Maybe you’re playing the wrong game.
If you’re trying to beat others on price, you’re in a race to the bottom. Micro-stock sites have one the battle many years ago already.
Or if you’re still trying to win the “SEO game”, you’re out of luck again. SEO is no longer a game you can “win” with tags & keywords; Google cares more instead about user satisfaction.
If you feel that you can’t differentiate yourself in your crowded market, you might need to:
- specialize (choose a market vertical, research their photographic needs, and shoot those types of projects)
- be more remarkable (doing things out of the ordinary, taking bigger risks with your photography projects)
- make your site more trustworthy (if you have quality work but you’re not presenting it in the right way)
5. Were you expecting things to become easier by now?
Many photographers believe that once they do the initial work of launching a website, they can just sit back and wait for the “machine” to bring in money automatically.
Of course, that’s not the case. The secret is in the leg-work after the launch. The level of work that goes into a photography business only goes up over time, you need to be prepared for it. Hard work is the only way to get ahead in the industry.
Overconfidence will backfire. Instead, you should anticipate hidden costs and little setbacks along the way, and prepare as much as possible for what’s to come. Your online presence will be a continuous investment of your time & money: fresh new images, blogging, optimizing, adapting to industry trends, etc.
The expression should be: “Built it, continue working hard, and they will come.” :-)
6. Do you have a passion project that you’ve been postponing for a long time?
I don’t need to tell you that life is short.
If something is important, you need to put it on your calendar, otherwise, it won’t get done.

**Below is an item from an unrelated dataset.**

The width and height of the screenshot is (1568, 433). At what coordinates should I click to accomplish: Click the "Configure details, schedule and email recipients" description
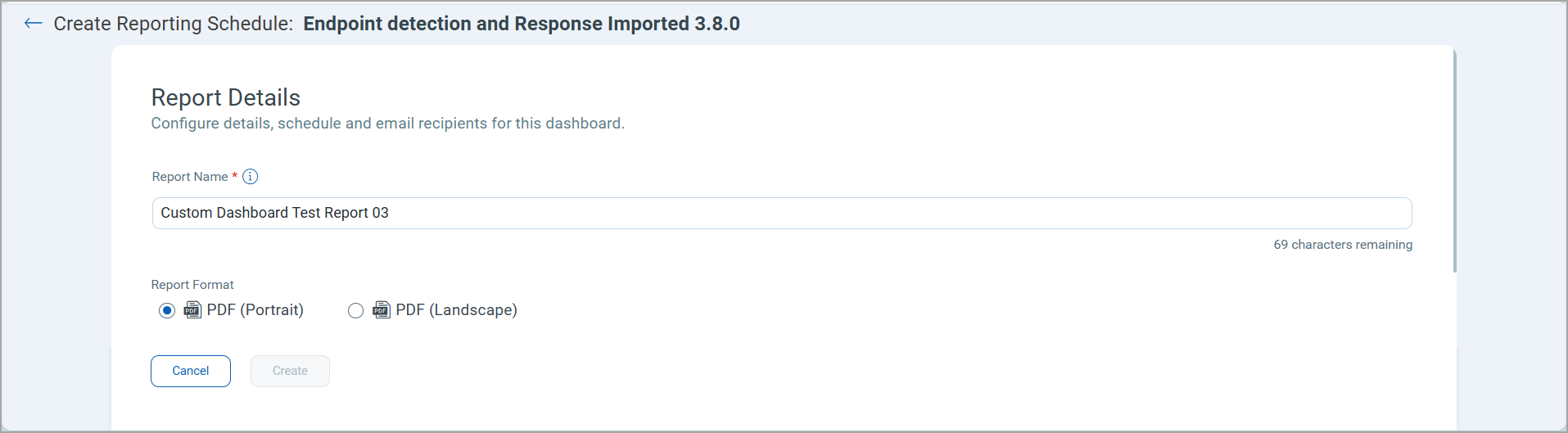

There’s no such thing as “not enough time”, it’s just a matter of priorities. It’s simply not important enough for you to act on it.
So if you feel that a big change is needed in your photography career, you need to muster up the courage to make the leap.
7. Are you simply not getting any results?
Benchmarking your current situation can be eye-opening. If your current stats show you that you’re not getting any traffic on your site, or people are not converting at all (they’re not contacting you or buying your images), it’s time to go back to the drawing board.
Do some market research and see if you are indeed in a viable market and if there are successful competitors in your field (which is a good sign that there’s enough demand for what you’re offering as a photographer). Try to gauge what they’re doing differently (not to copy them, but to see where you can do even better).
Or try surveying your past clients to learn what they (dis)like about your business, what they wish you offered instead.
Seth Godin – inspired articles from the FGWeb newsletter:
- You won’t get it right the first time
- You don’t get more traffic. You earn it.
- Marketing for photographers: hunting vs farming
- Reasons to have a photography website
- The erosion of the paid-photography pyramid
If you’ve answered “No” to all of the questions above, congrats! It means you’re on top of things and you’re constantly trying to reinvent yourself and find meaningful projects. The self-awareness needed to do that is no small feat, keep up the good work.
But for any “Yes” answer, maybe it’s time for a change. Staying where you are and doing nothing might be the riskiest thing you can do!
And don’t be afraid to tackle hard business decisions, that’s where the key is. Redesigning your site should not just be about getting a fresh look, but instead about helping you reach your (new) specific goals.
So, are you content with the current state of your photography business?